Food Law: FDA Cracks Down on Labeling Violations, According to Benjamin L. England, of FDAImports.com, LLC

Earlier this month (March 3, 2010), U.S. Food & Drug Administration Commissioner Margaret Hamburg issued a Press Release announcing a major and broad initiative to increase FDA enforcement against illegal claims on food labeling, including unauthorized Nutrient Content Claims, health claims, and all drug and disease claims. FDA is also committed anew to cracking down on technical violations on both the Front of Package labeling and on Nutrition Facts Panels. FDAImports.com, LLC, a US-based FDA consulting practice owned by Benjamin England, a 17 year FDA veteran with over 20 years of practical FDA labeling compliance experience, believes that this is the beginning of a major effort to stop imported foods, imported beverages, and imported dietary supplements in their tracks before they are able to reach US consumers. “The easiest violation for FDA to find is a labeling violation,” says England at FDAImports.com. “FDA does not have to test the product to find the problem.

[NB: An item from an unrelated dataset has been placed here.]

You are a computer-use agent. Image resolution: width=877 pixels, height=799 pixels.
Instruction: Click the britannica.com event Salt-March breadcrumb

The inspector just looks at the label,” he continued. Food labeling, beverage labeling and dietary supplement labeling requirements can be highly technical, as several dozen domestic and foreign food and beverage manufacturers learned this month.

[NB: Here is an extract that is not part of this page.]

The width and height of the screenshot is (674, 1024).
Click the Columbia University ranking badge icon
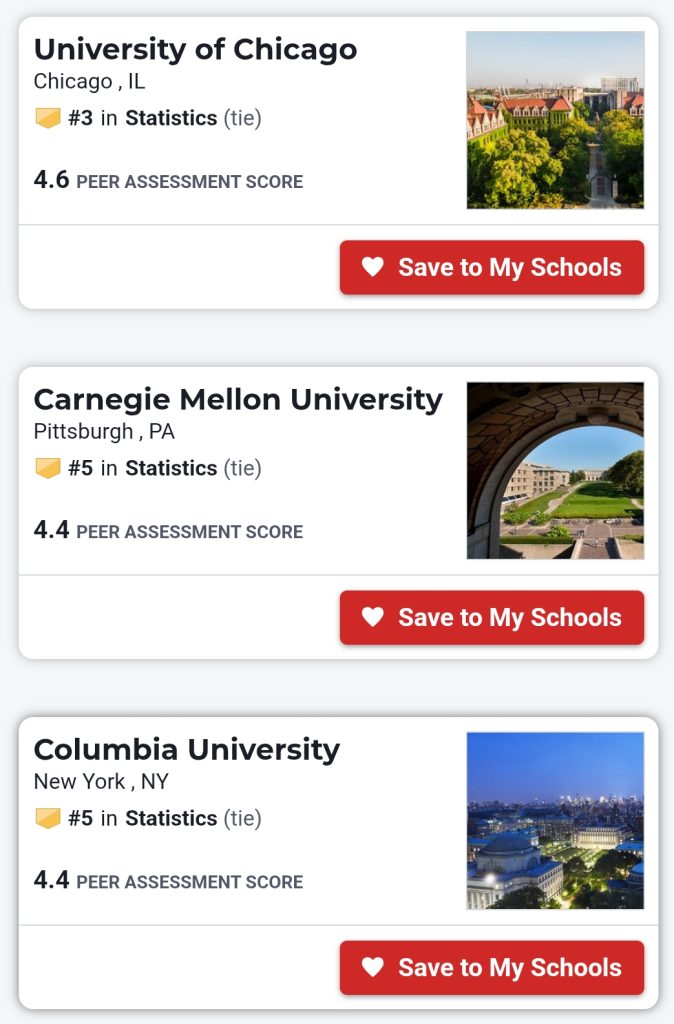[48, 818]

FDA recently issued more than 15 “Warning Letters” to major food and beverage manufacturers on February 22, 2010 and an additional, such as Dreyers Grand Ice Cream, Inc., Gorton’s, Inc., Schwan’s Consumer Brands, Beech-nut, Spectrum Organic Products, Inc., Nestle, Inc., Sunsweet Growers, POM Wonderful, Pompeiian, Inc., and Diamond Food, Inc.

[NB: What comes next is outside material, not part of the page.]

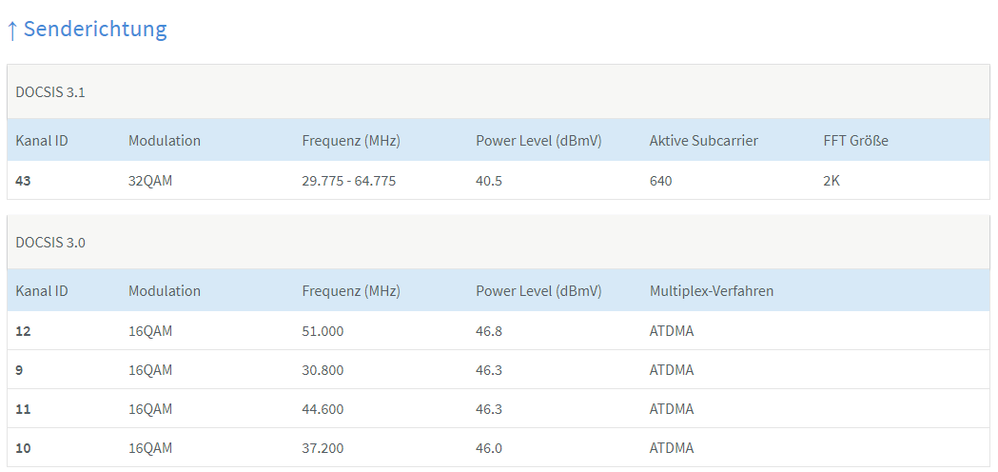Click the 51.000 frequency value

coord(322,331)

FDA seems particularly focused upon food labels that bear false or misleading claims about fat content in foods, which are a type of nutrient content claims. These content claims dominated FDA’s warning letters, including allegations that well known food and beverage makers and distributors were improperly using words such as “light”, "cholesterol free," "plus” and "good source” in food labels without meeting the strict regulatory criteria that apply to such claims. In a bit more nuanced move, FDA attacked “antioxidant” claims for food ingredients and nutrients. FDA’s position is that an “antioxidant” claim amounts to an implied nutrient content claim. Apparently the agency is prepared to back up its position by threatening enforcement action. FDA clearly believes the consumer is influenced by nutrient content claims on food and beverage labels, which is good for food and beverage companies. But, in FDA’s view, with influence comes responsibility.

The agency is also taking issue with improper or missing percentage juice claims, which leave the consumer with a false impression that a juice blend with added flavor is a 100% juice. Not unsurprisingly, FDA found illegal and fraudulent disease and drug claims on a number of food labels and labeling (including product labels and product websites). What might be more surprising is FDA finding these claims in places industry is not used to FDA looking – advertising and internet marketing materials.

Bad Food Claims Bring FDA Import Alerts and Warning Letters

FDA is clearly taking a strict enforcement position with respect to food labels, beverage labels and dietary supplement labels. US law and FDA regulations limit the types of claims which may appear on the labeling of most foods and drinks. The rules also impose complex and specific technical requirements on whether and how nutrient content claims and health claims may be made. Drug (disease) claims which purport a food can treat, prevent, or cure a disease are strictly prohibited on all food labeling (except some medical foods, which have their own unique legal category).

When FDA finds illegal food label claims or nutrition labeling violations on imported foods, FDA may (or may not) give the foreign manufacturer warning before placing the food or the foreign manufacturer on FDA Import Alert. Being placed on an Import Alert creates a significant trade barrier for foreign food, beverage, and dietary supplement manufacturers and exporters. “The worse part of this story is that FDA Warning Letters and FDA Import Alerts for labeling violations can all be avoided by getting the labeling right,” says England of FDAImports.com. England concluded, “With increased focus on nutrition in the US, there comes an increase in FDA enforcement against bad, false or improper label claims and nutrition labeling. It’s the sign of the times, at least during the present governmental cycle. Imported food is just a big fat target because it all has to go through the Customs and FDA bottleneck at the border. As FDA increases its border inspection capacity, the number of FDA detentions and refusals (and import alerts) related to labeling errors is sky rocketing.” England and FDAImports.com represents many foreign food, beverage and dietary supplement manufacturers and marketers as well as US importers who are confronted with FDA and Customs problems.